* Try it
Lines from the one holding "You are a computer-use agent." through the end of the entries, inclusive, form the whole output; reproduce them exactly and omit pictures.

Saved data entries

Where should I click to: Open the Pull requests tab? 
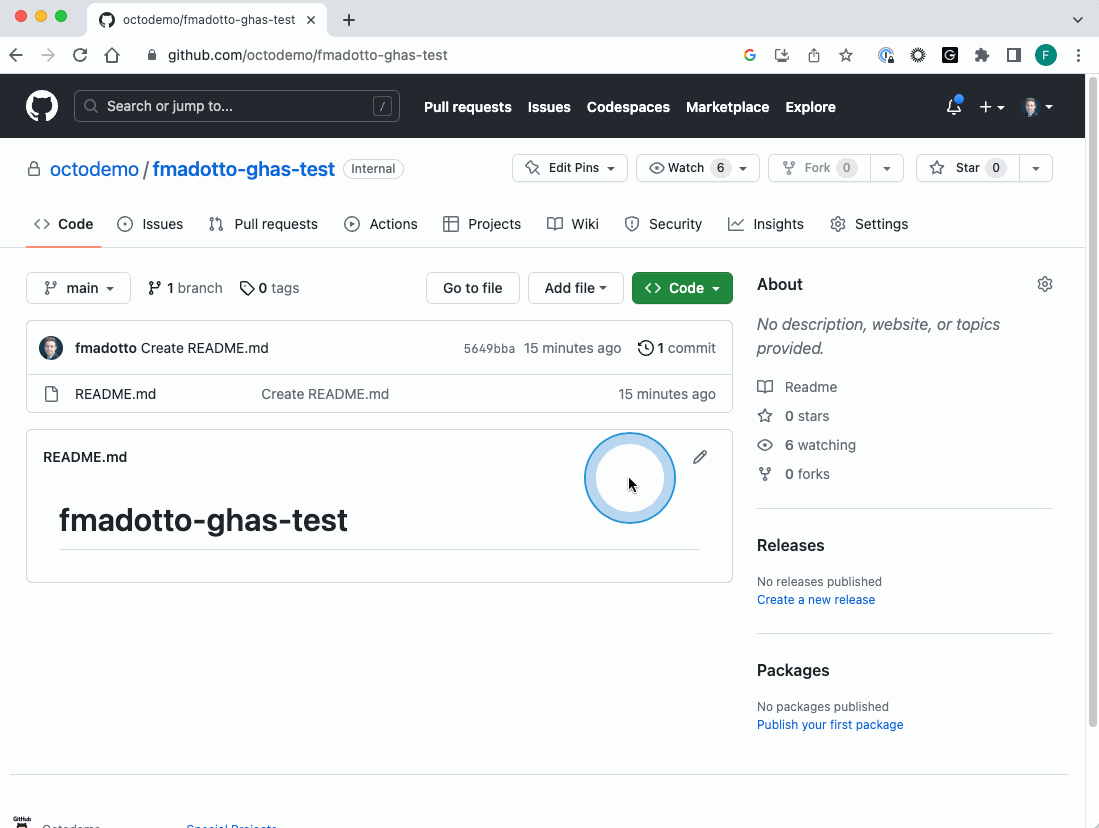point(263,224)
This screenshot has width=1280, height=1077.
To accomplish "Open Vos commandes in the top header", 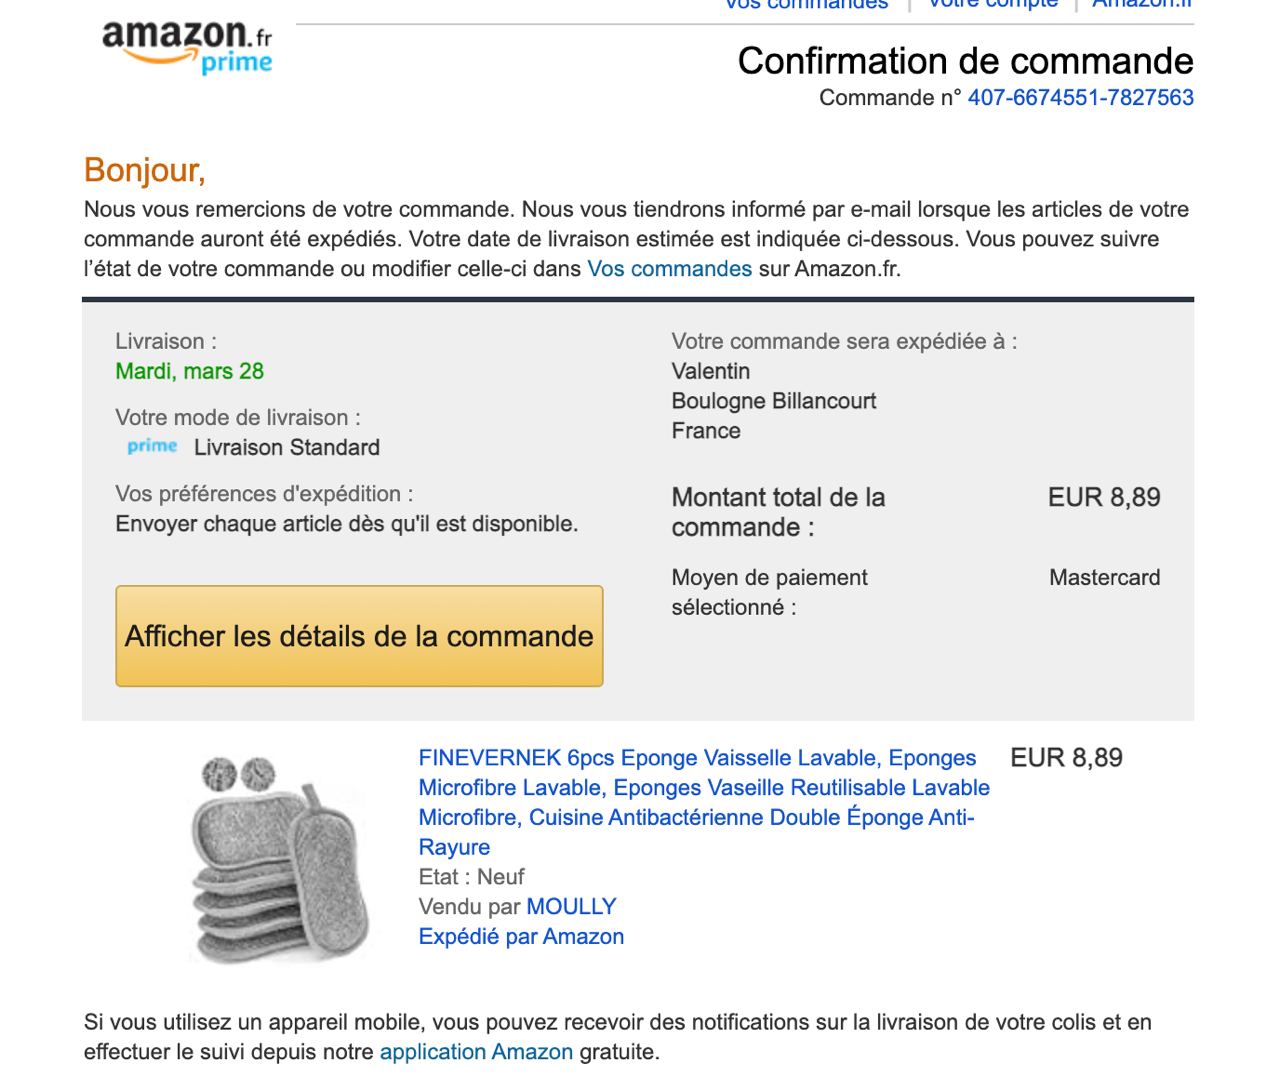I will [806, 5].
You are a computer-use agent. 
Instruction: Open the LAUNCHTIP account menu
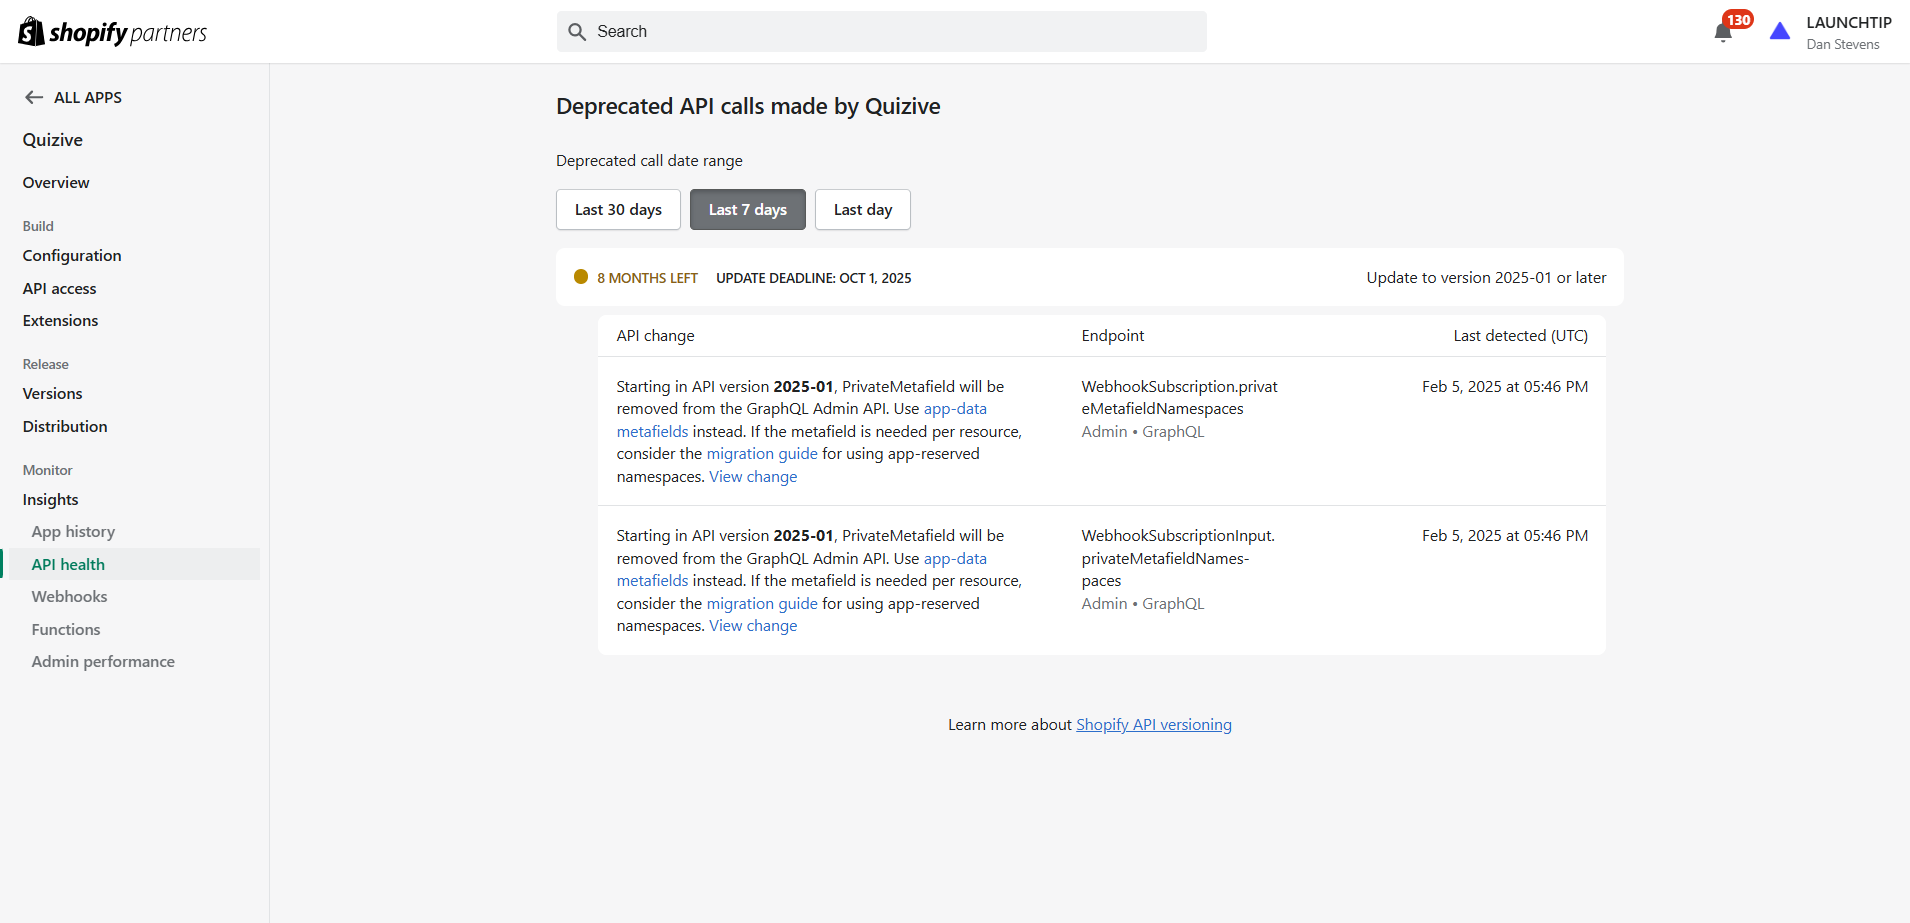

* Response area
You are a computer-use agent. 
Instruction: Open the LAUNCHTIP account menu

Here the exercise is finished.